Start of EXERCISE MATERIAL
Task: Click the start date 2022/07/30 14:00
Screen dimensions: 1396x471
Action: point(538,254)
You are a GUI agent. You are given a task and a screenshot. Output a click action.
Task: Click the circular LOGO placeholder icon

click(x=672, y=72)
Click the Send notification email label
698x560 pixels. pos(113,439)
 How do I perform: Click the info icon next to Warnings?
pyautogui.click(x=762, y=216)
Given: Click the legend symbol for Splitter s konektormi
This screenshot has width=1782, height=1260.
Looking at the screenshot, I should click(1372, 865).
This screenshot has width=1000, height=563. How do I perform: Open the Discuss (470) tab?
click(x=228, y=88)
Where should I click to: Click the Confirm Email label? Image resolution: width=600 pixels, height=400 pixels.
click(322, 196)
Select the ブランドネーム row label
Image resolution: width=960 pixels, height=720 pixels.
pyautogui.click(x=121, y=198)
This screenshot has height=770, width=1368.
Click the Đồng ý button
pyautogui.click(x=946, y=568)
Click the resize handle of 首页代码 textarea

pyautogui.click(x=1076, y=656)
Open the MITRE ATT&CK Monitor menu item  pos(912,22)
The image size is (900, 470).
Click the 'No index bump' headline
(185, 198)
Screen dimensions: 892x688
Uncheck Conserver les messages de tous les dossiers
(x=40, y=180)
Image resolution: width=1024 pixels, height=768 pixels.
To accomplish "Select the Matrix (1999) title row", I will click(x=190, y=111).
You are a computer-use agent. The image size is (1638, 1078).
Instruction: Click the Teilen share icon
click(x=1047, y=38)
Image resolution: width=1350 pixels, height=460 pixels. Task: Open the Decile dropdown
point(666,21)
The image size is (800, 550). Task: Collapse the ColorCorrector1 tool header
End of EXERCISE MATERIAL
List each line in the items above that contains the word "should", treating uppercase and lowercase as distinct.

• **PROBLEM SOLUTION**
Looking at the screenshot, I should click(1372, 865).
Where should I click to: Click the Confirm Email label? Image resolution: width=600 pixels, height=400 pixels.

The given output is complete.